Authored by NCCI Holdings, Inc. President and CEO Stephen J. Klingel, the April 2011 report noted “continuing unease regarding market conditions,” an incongruity given that the overall property and casualty insurance industry has” largely out-performed other sectors of the economy during the economic downturn.”
Why the disconnect? NCCI stated that close scrutiny of the workers’ compensation product line alone shows a pattern of “significant deterioration,” and cited a number of factors:
- After very minor underwriting losses in 2007 and 2008, the combined ratio for workers’ compensation (private carriers) shot up nine points in 2009—the largest single year increase since the mid-1980s.
- Deteriorating underwriting results, combined with a record low interest rate environment, left the line in an only slightly better-than-break-even position after investment income is considered.
- Calendar year net written premium declined precipitously in 2009 for both private carriers and the state funds.
- The recessionary impact, particularly on manufacturing and contracting, along with price decreases, took its toll on industry net written premium, which declined 23 percent over two years. More than 40 percent of workers’ compensation premium is generated by manufacturing and contracting, even though only about 20 percent of the workers are employed in those industry groups.
- Countrywide frequency declines persisted in 2009, continuing the long trend downward and becoming somewhat more negative as the recession deepened.
- Workers’ compensation insurance prices continued their declines in 2009 in most jurisdictions.
- Combining the underwriting loss with the investment gains, the result is a pre-tax operating gain of 1.6 percent, the worst result since the 0.9 percent gain of 2003.
NCCI also noted that the “continued uncertainty regarding the national health care reform law” is contributing to the ambiguity and unease surrounding the industry.
While labeling the outlook for a strong recovery this year as “guarded,” NCCI did find some good news to report:
- During the first half of 2010, employment and payrolls stabilized with some limited increases, especially in the high premium manufacturing sector.
- Preliminary signs indicate that the fall in workers’ compensation premium may have slowed by the third quarter of 2010.
- The investment gains associated with workers’ compensation insurance transactions increased a bit during 2009, to 11.8 percent. The ratio has been hovering between 10-12 percent for the last several years.
- The residual market continues to shrink.
- The frequency of lost-time claims per 100,000 workers declined an estimated 4 percent in 2009.
The Government Factor
Workers’ compensation is highly regulated, and therefore susceptible to shifts in state and national politics.

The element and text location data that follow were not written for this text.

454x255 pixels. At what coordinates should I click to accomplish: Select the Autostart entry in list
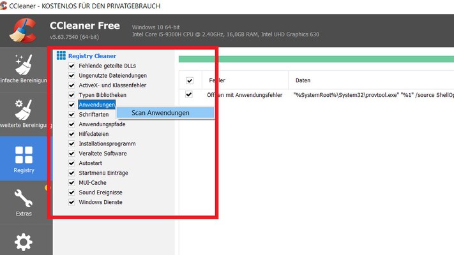[x=93, y=163]
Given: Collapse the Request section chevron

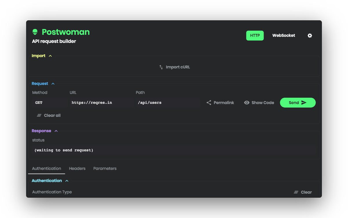Looking at the screenshot, I should [x=53, y=84].
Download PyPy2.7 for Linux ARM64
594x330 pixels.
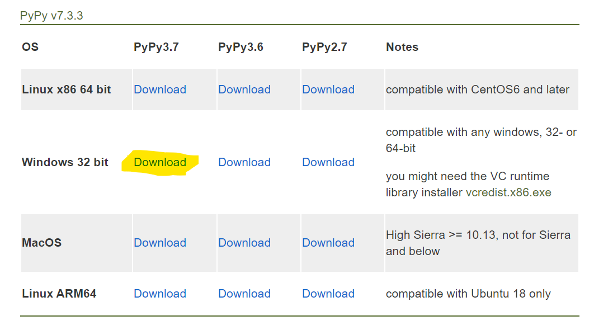point(328,294)
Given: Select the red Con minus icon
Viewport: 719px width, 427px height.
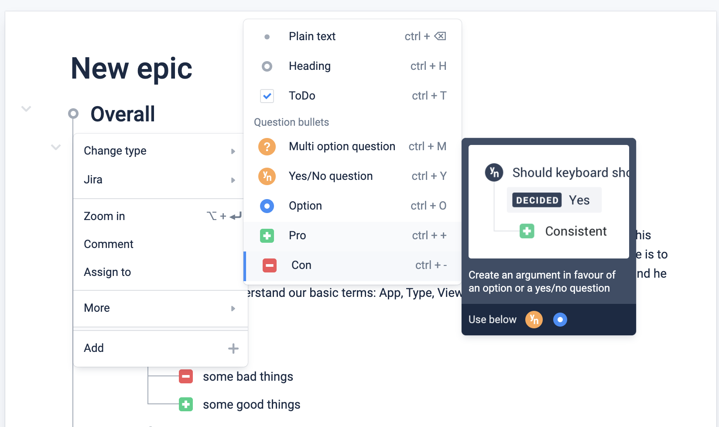Looking at the screenshot, I should click(x=270, y=265).
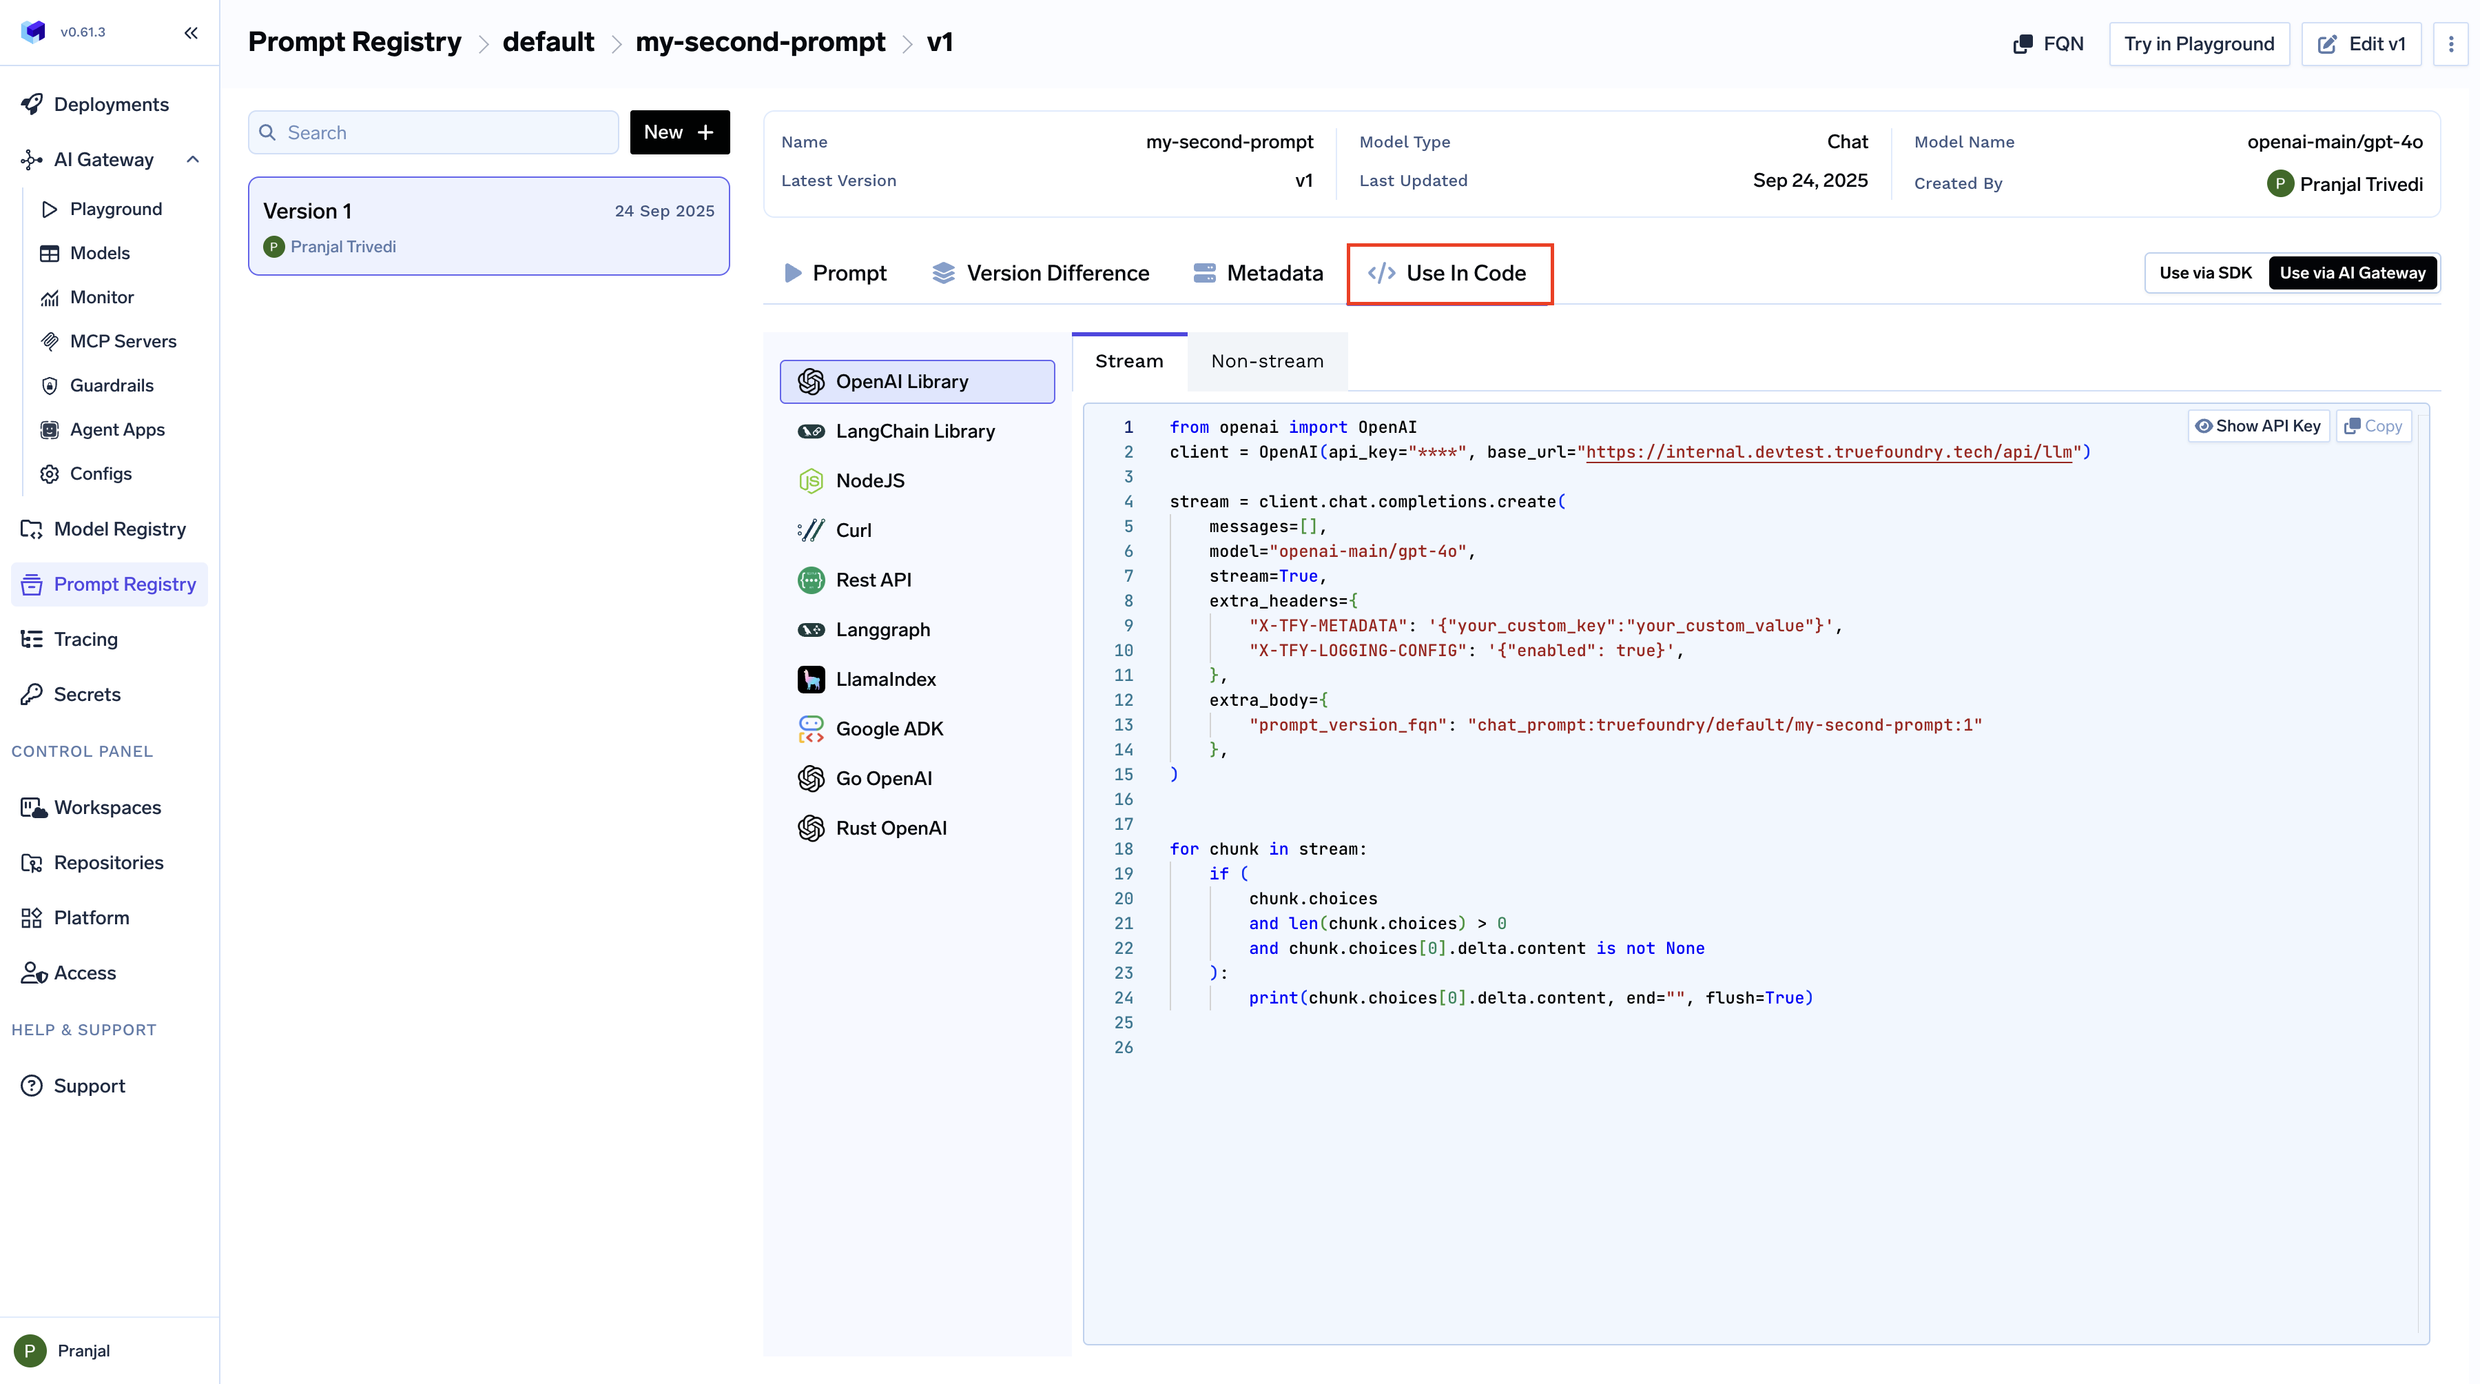This screenshot has width=2480, height=1384.
Task: Select the LangChain Library option
Action: pyautogui.click(x=915, y=431)
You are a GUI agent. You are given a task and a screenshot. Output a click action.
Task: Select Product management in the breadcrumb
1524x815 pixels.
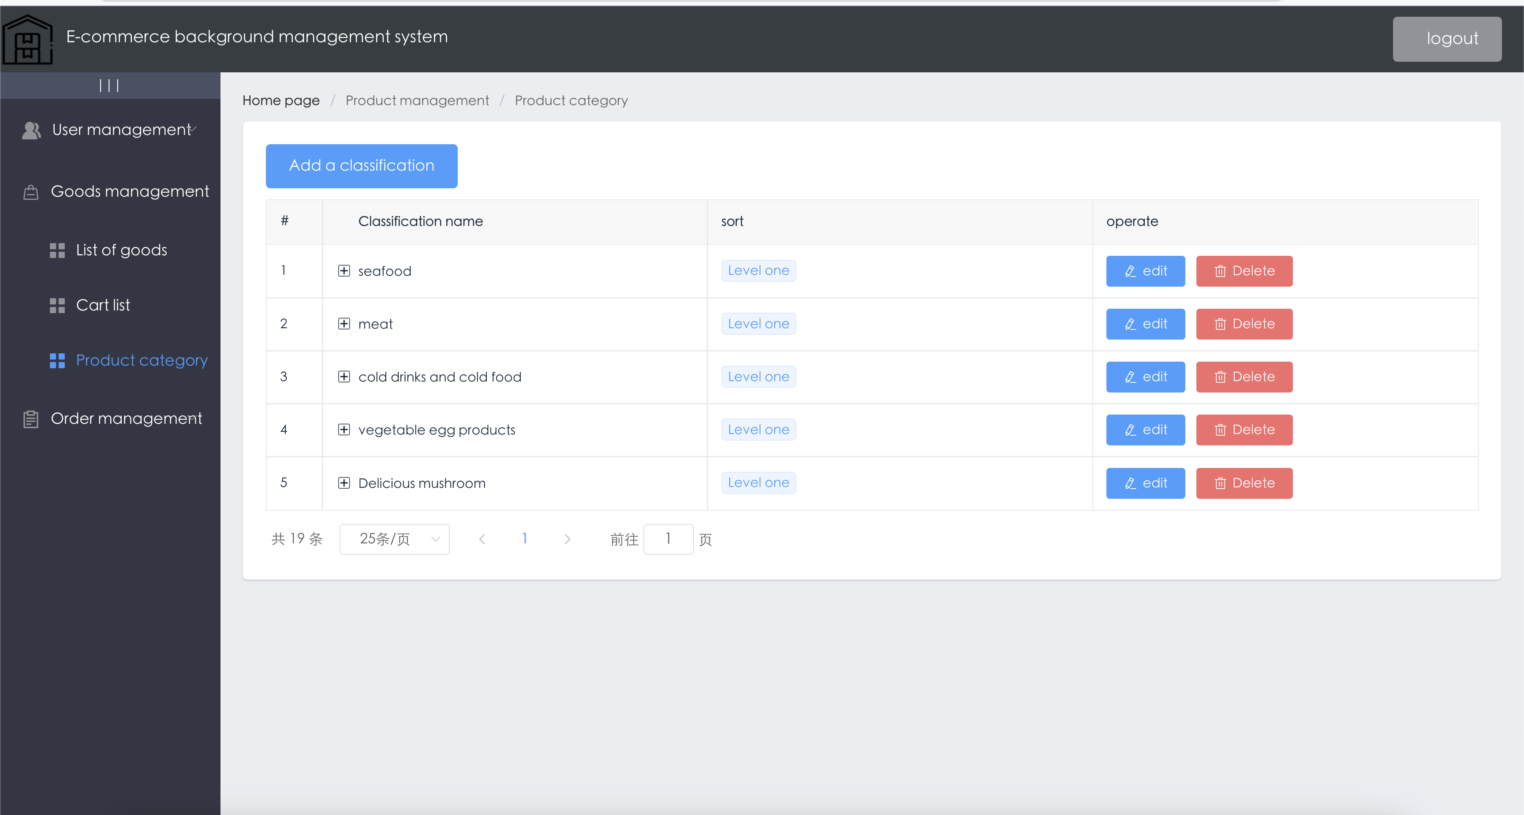(417, 100)
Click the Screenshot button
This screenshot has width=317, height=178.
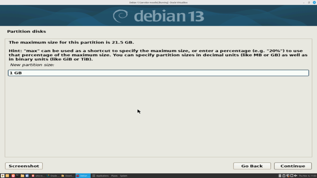24,166
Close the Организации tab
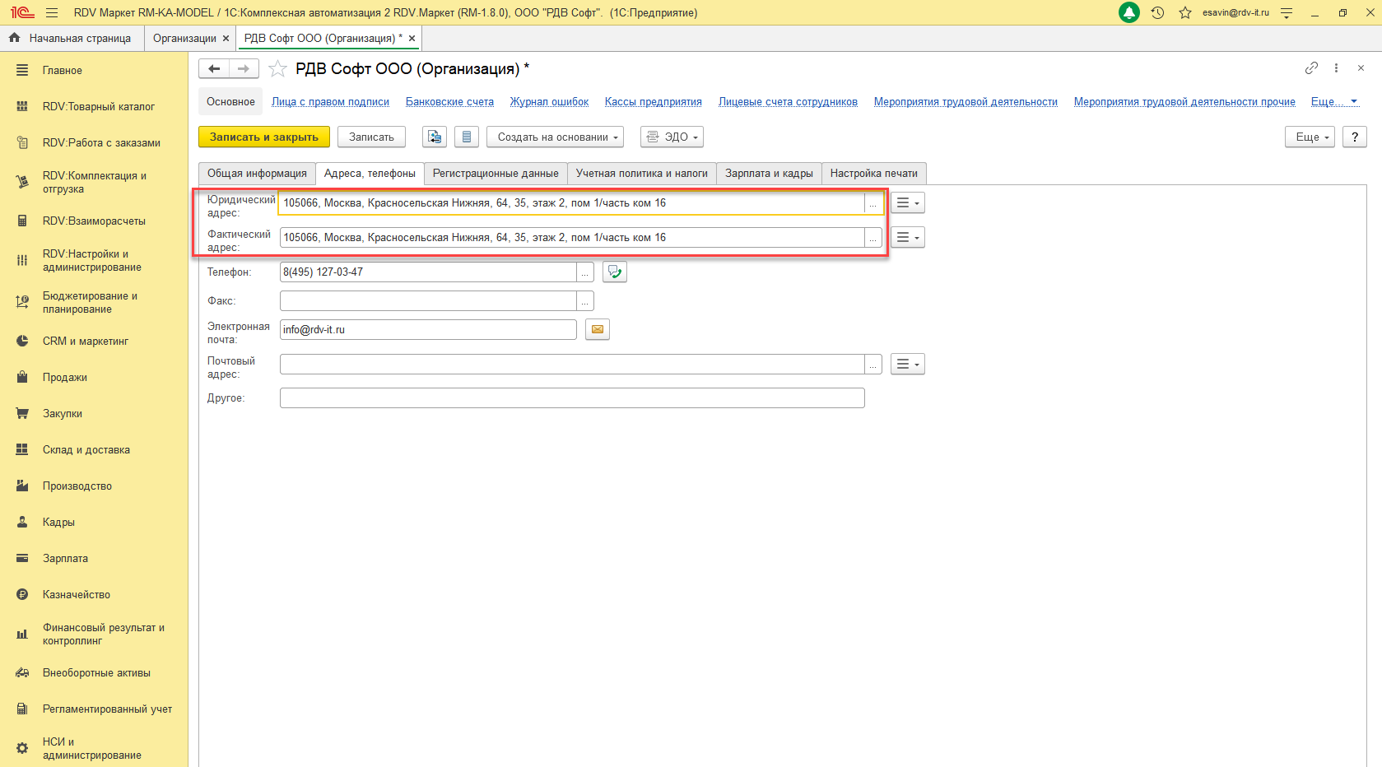The width and height of the screenshot is (1382, 767). point(226,39)
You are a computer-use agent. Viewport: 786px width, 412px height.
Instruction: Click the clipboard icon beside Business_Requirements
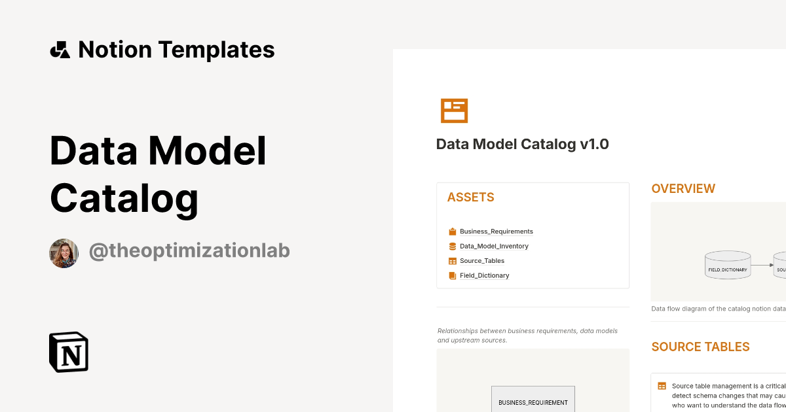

However, the past few years have been relatively quiet on the legislative front, given lawmakers preoccupation with economic issues.
That may be changing.
Moving further into 2011, as the 2010 political winners take control, NCCI anticipates “a more active year, with new reforms proposed in states such as Illinois, Kansas, Maine, Montana, and Oklahoma.”
On the national level, NCCI noted that the industry should continue to monitor the agendas of the new leadership in the House of Representatives, the continued development of the Federal Insurance Office, and the plans of the Office of Health and Human Services to administer new rules and guidelines. Also on the watch list are the evolving Medicare reporting requirements and review procedures, the continued development of financial regulatory reform, and Republicans’ efforts to reform or repeal the national health care law. Any or all of these initiatives may produce significant spill-over into the workers’ compensation arena.
NCCI will discuss the report and present additional data at its Annual Issues Symposium 2011 on May 5-6 in Orlando.